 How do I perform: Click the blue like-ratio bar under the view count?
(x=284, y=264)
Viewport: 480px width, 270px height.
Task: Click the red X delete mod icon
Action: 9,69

▶ _Goal_
Render the lines above as a Markdown table with the columns No. and Text, one row for each line, with blank lines left out.

▶ _Solved exercise_
| No. | Text |
|---|---|
| 1 |  How do I perform: Click the blue like-ratio bar under the view count? |
| 2 | (x=284, y=264) |
| 3 | Viewport: 480px width, 270px height. |
| 4 | Task: Click the red X delete mod icon |
| 5 | Action: 9,69 |